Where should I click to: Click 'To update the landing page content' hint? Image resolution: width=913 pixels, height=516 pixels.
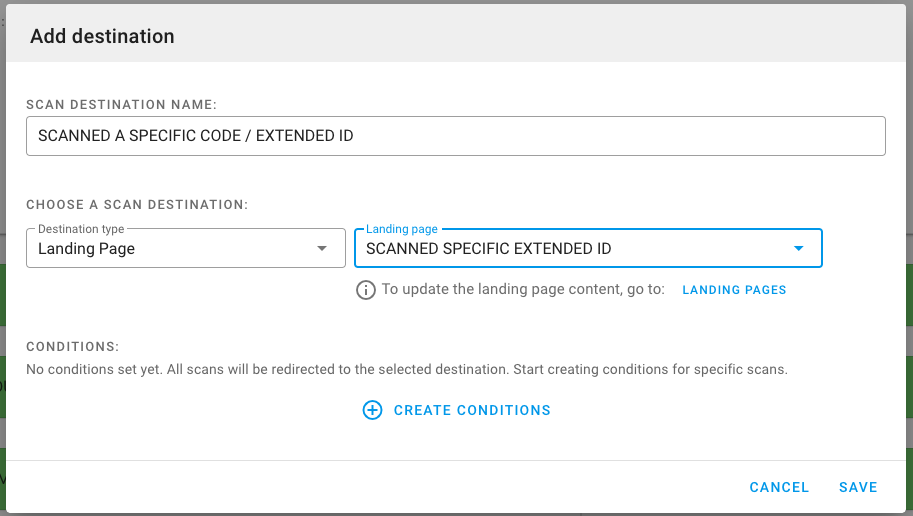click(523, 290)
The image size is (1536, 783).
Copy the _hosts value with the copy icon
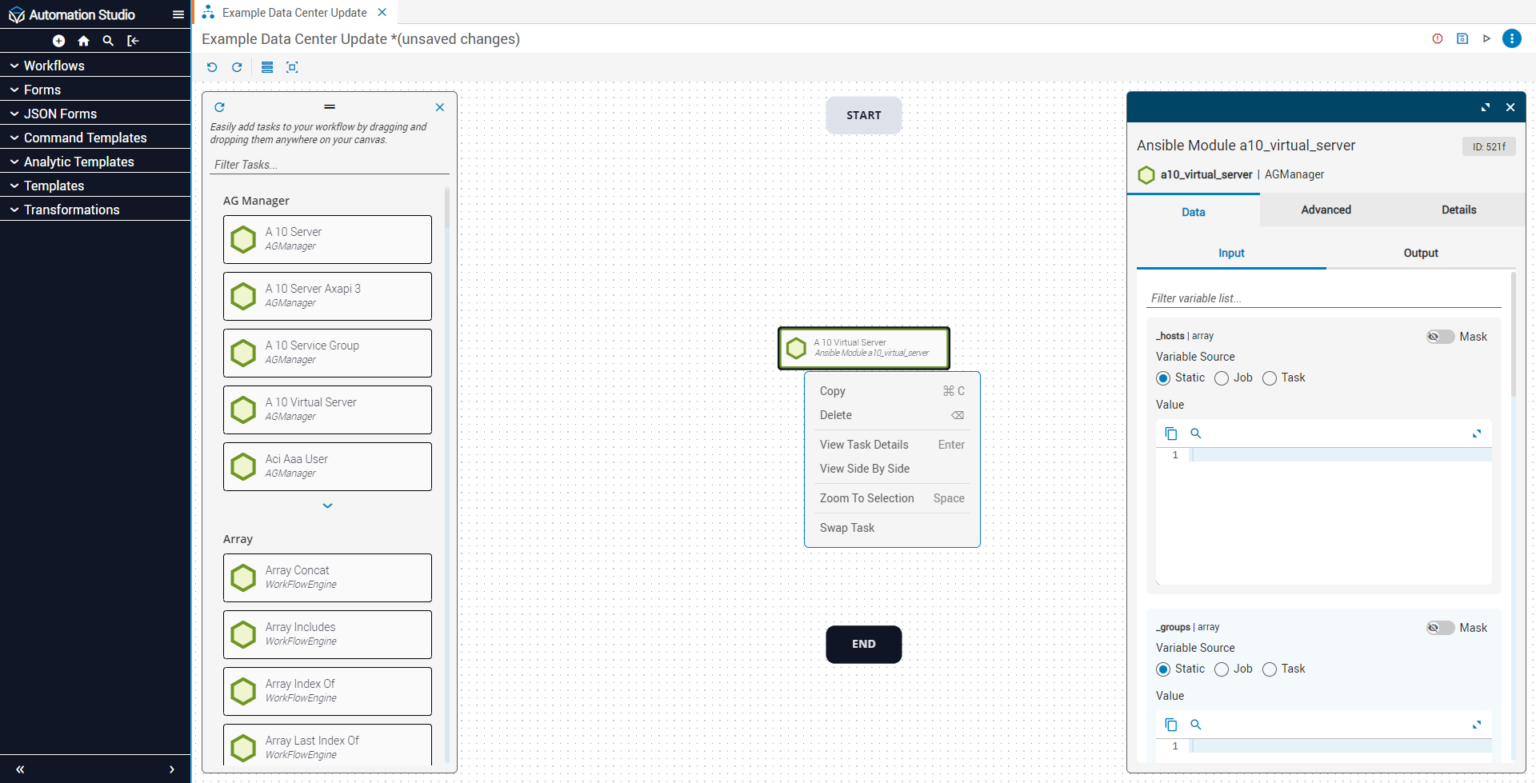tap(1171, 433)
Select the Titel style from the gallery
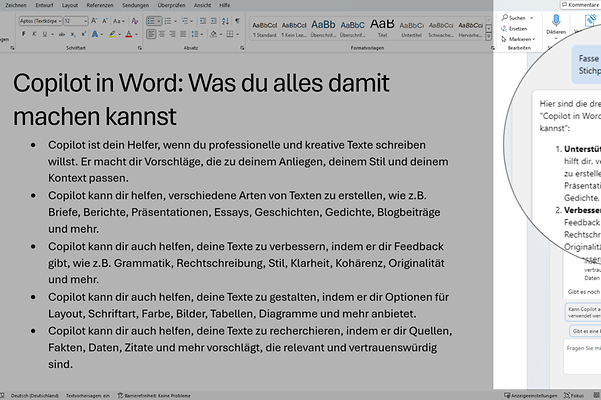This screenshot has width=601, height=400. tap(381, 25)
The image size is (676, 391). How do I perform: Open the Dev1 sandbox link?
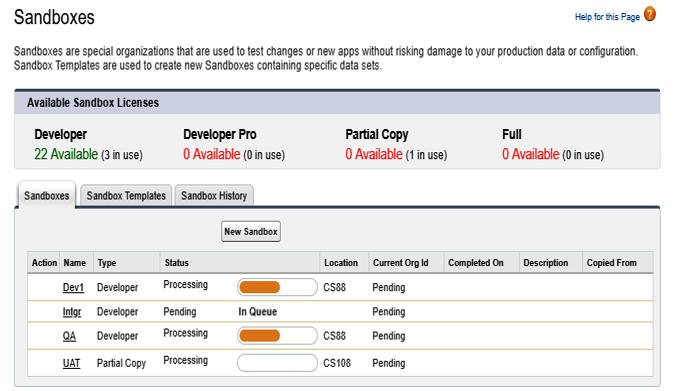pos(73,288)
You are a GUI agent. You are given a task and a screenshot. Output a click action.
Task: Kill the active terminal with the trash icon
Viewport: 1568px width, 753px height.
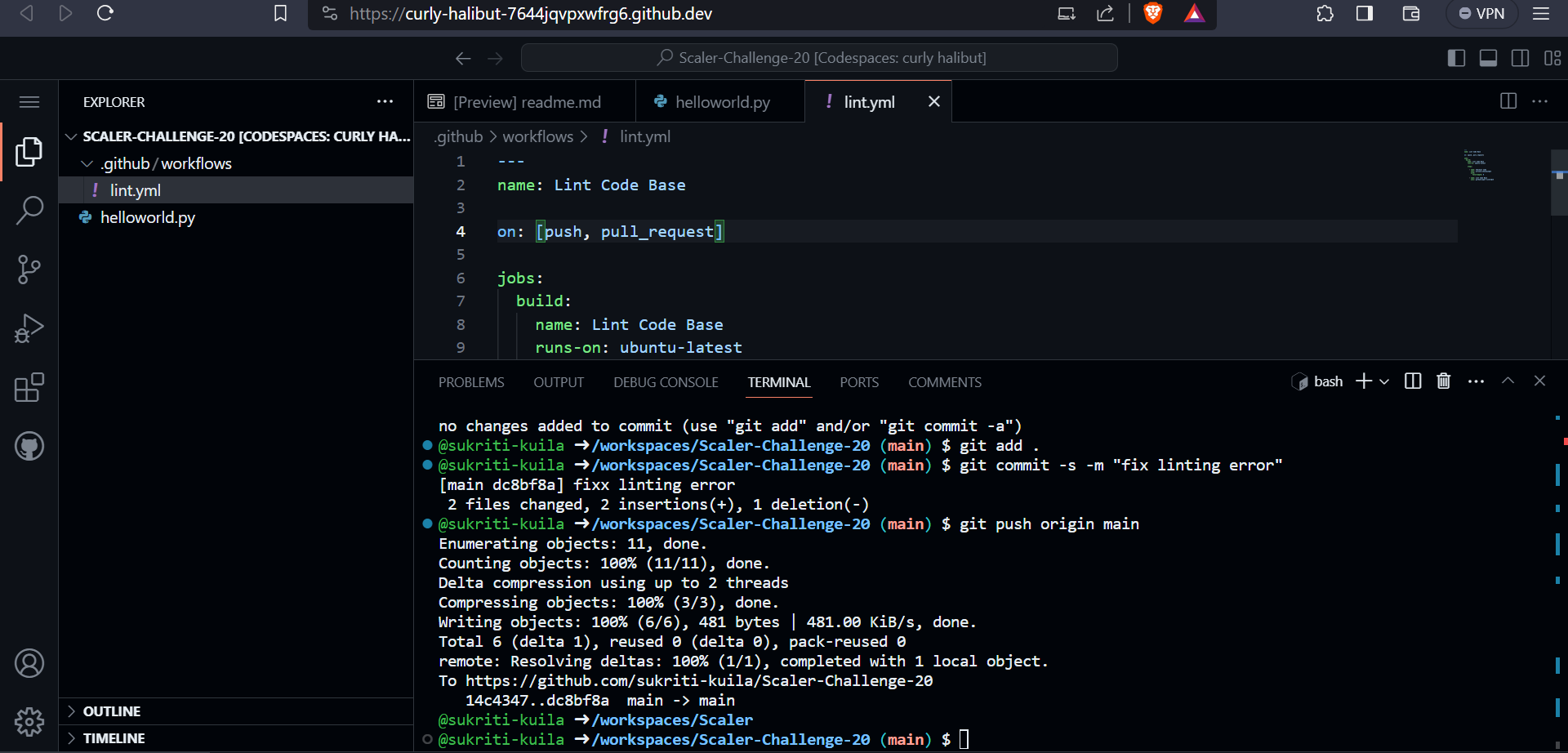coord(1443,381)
-----
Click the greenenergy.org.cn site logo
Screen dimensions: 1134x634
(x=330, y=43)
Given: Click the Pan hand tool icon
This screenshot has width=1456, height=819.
-----
• What the exercise asks:
Reproduce the entries above verbatim, starting with the line containing "You are a GUI" and going on through the line containing "coord(1443,381)", and leave the pictures out of your answer.

• Answer to the exercise:
You are a GUI agent. You are given a task and a screenshot. Output a click action.
Task: Kill the active terminal with the trash icon
Viewport: 1568px width, 753px height.
coord(1443,381)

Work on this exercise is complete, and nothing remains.